I agree with Nate Kamala wasn’t a great candidate. But she wasn’t terrible. Her strategy was kind of bad (she played it safe.. apologizing for immigration / inflation etc instead of shamelessly talking about the stock market (Dems hate bragging about stock market) and global inflation which sadly Dems can’t do… but yes she herself was moslty average milquetoast for this type of race.
But while it’s true Kamala underperformed several statewide dems I actually don’t think that’s all
That meaningful of a measure. Voters might not punish or think of their statewide reps as causing the inflation or they might be more protective of them in some ways for certain reasons.

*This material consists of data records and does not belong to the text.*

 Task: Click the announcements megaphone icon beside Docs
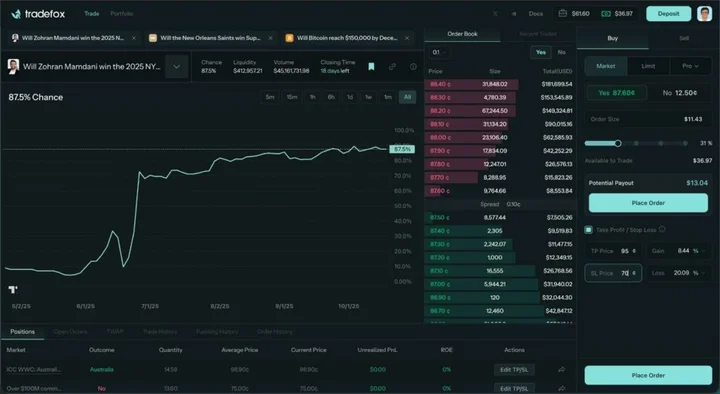click(x=514, y=14)
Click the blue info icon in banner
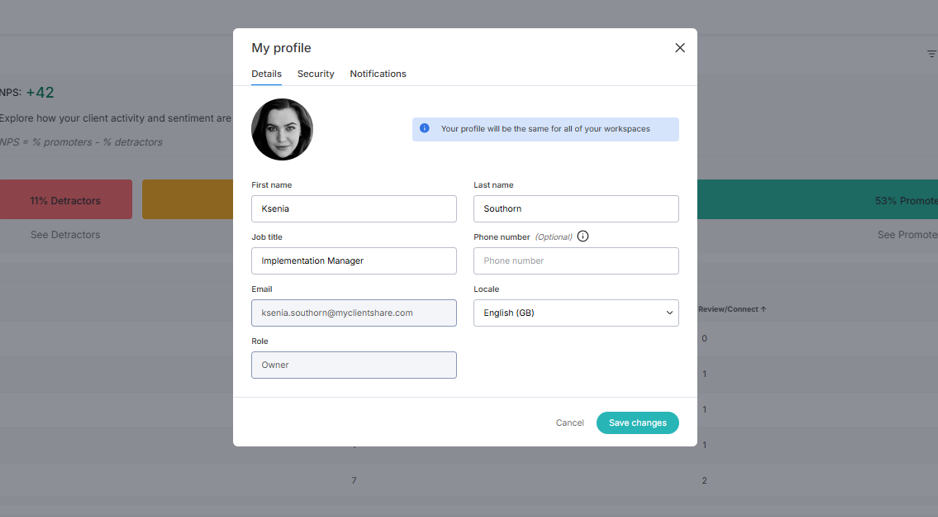This screenshot has height=517, width=938. click(x=424, y=128)
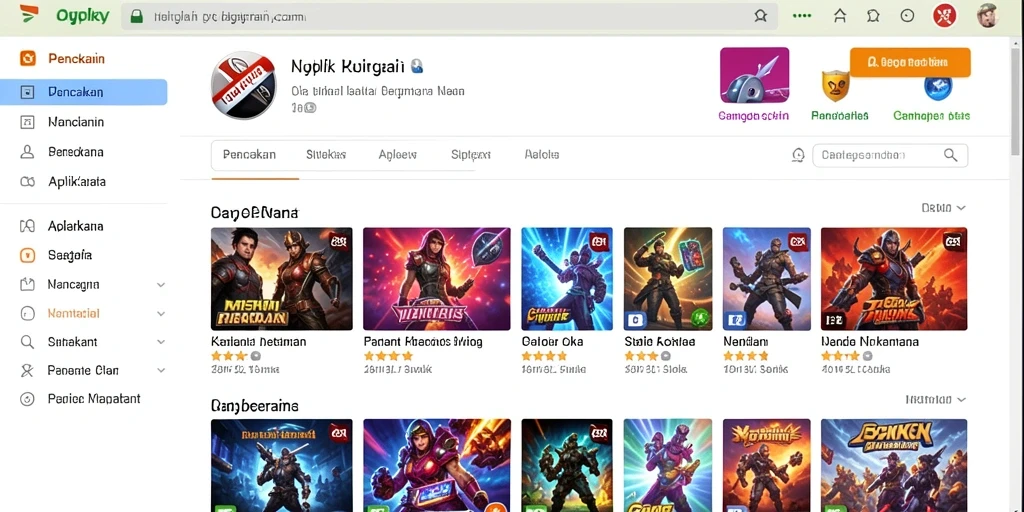This screenshot has height=512, width=1024.
Task: Click the red circular extension icon
Action: (944, 16)
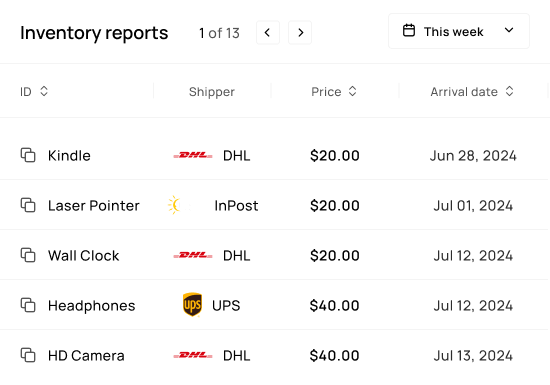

My broader point is I think there was a ceiling for Dems generally in 2024 and while a better candidate might have marginally done better it feels like voters were looking for change… unless you’re talking about an all star like Ossoff maybe.
Crooked Donald J. Trump, today, on Sunday, is blaming Children for messing with the Lincoln reflection Pool in Washington, D.C. Trump will do anything to not blame this mess on His friends, who caused this mess. Why isn’t the street’s camera not being checked? I’M sure Washington D, C. has street cameras.
When this project first came up, wasn’t the cost going to be $1.4 Million Dollars? Why then, how did the cost go to $14.3 Million Dollars? Or did the first cost estimate not include Donald Trump’s cut?